Trahant, board chair of the Maynard Institute and editorial page editor of the old Seattle Post-Intelligencer, was quoted by Larry Echo Hawk, assistant secretary for Indian affairs in the Department of Interior.

“Well, I’d like to just comment in a general way first with regard to the Obama administration,” Echo Hawk said. “And it’s not just Larry Echo Hawk speaking; I would like to quote from an article that was published just recently by a well-known Native American journalist named Mark Trahant.

“He says, ‘In just two years, this administration has done more for American Indian and Alaskan Native communities than any government in decade — decades. By any objective measure, Barack Obama has been the most engaged and effective president on American Indian issues since at least Richard Nixon. You could even make the case that Obama is better than Nixon because there has been so much successful legislation and executive branch action in less than two years.’ So that, I think, displays, you know, the vigor of the Obama administration in trying to address Native American issues.”

Trahant told Journal-isms on Friday, “I absolutely stand by those words.”

Buffalo Blacks in No Mood to Accept “We Couldn’t Find Any”

The Buffalo News, recent target of black-community wrath over its coverage of the shootings of eight people at a downtown restaurant, is having difficulty getting black journalists to apply for a reporter opening.

“The Buffalo News has an opening for a reporter whose main responsibility will be to cover suburban communities for print and web. The successful applicant should have at least three years experience covering local government and schools as well as some clips showing some investigative and enterprise stories,” reads an ad the paper placed on the website of the Buffalo Association of Black Journalists. “Please send letter, resume and clips to Ms.

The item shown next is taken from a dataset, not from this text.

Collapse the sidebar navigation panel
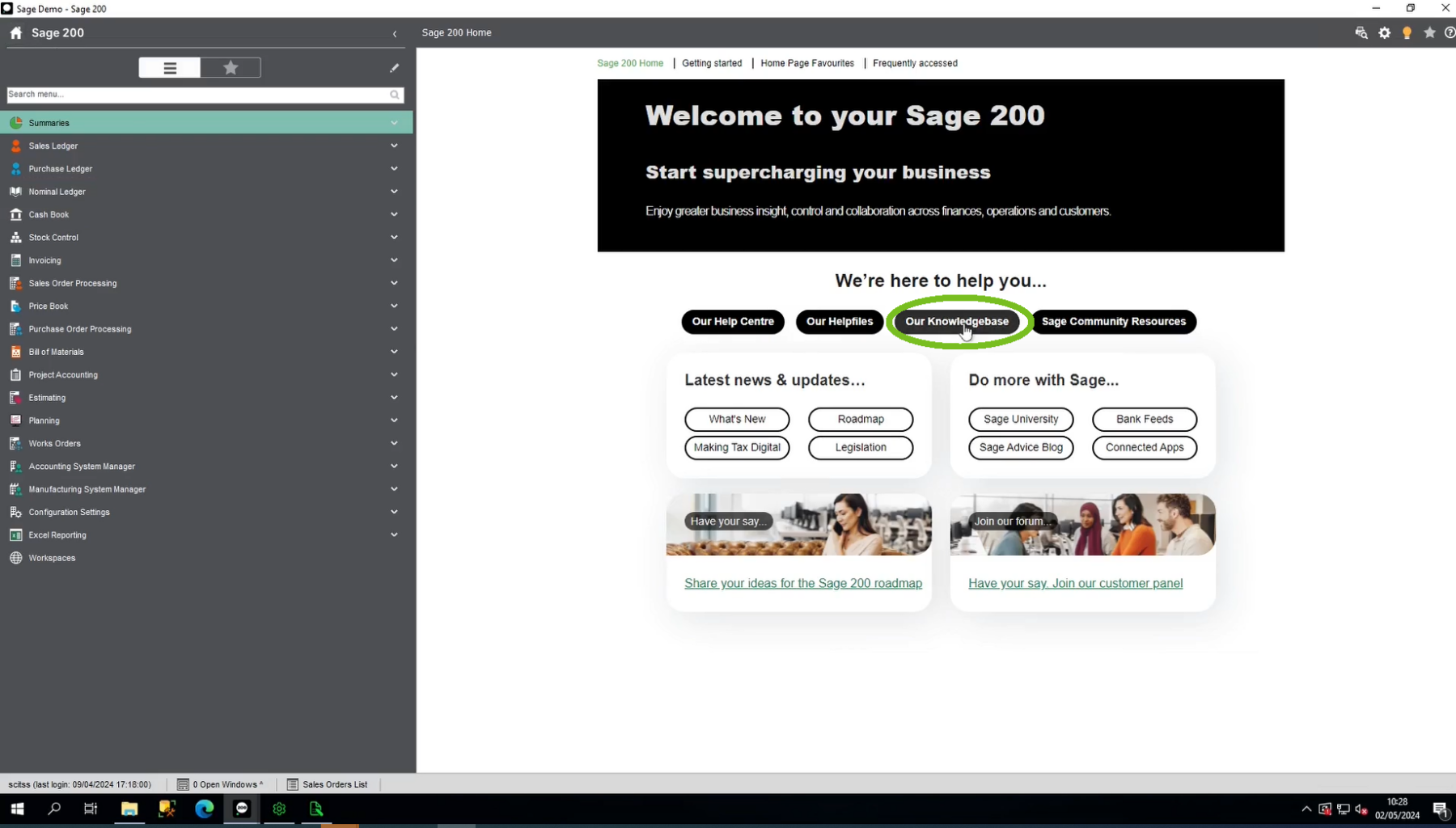 pos(394,34)

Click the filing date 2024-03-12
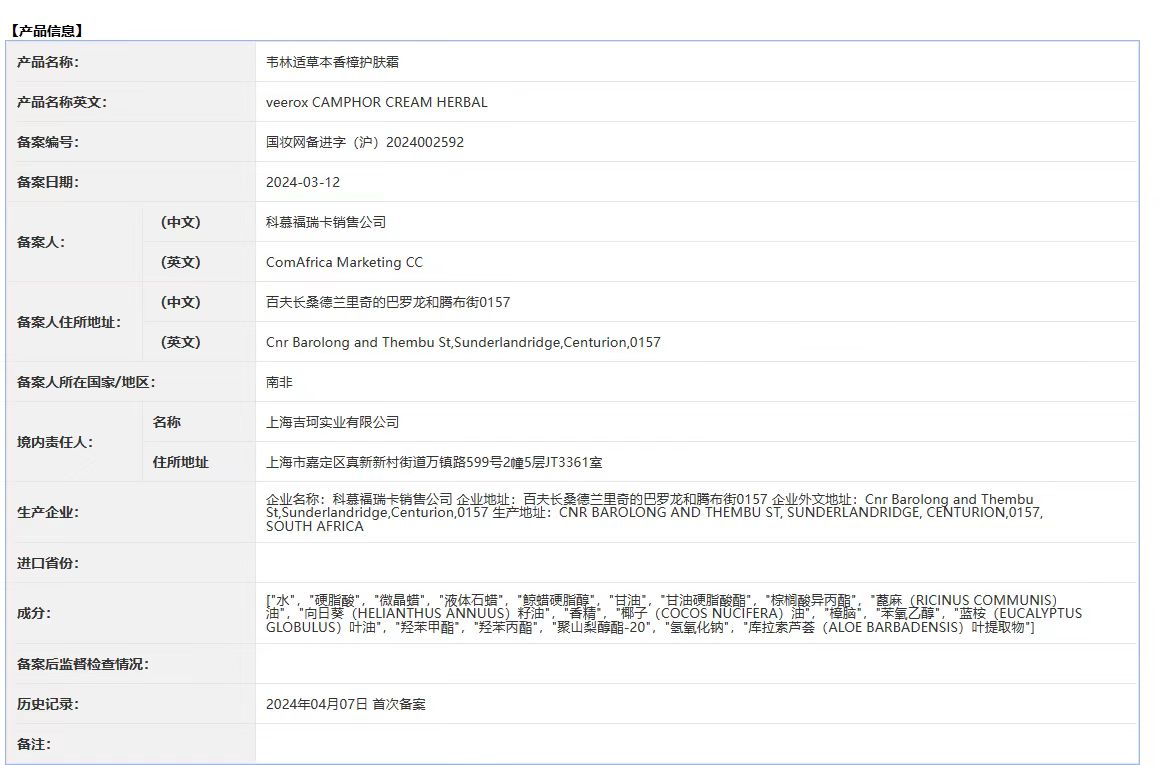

Bobbie Rein, The Buffalo News, One News Plaza, Buffalo, NY 14240.”

Association president Rod Watson, urban affairs editor and columnist tapped to head the News’ outreach effort, told Journal-isms “the black-community outreach initiative has certainly heightened awareness of the need to fill the slot with an African-American. In that sense, the timing is fortuitous because I don’t think ‘we couldn’t find any’ will be accepted by the community as an excuse. Conversely, if we can fill the slot with an African-American, it will enhance our credibility as we move forward with the other efforts. So in that sense, I think there is a connection.”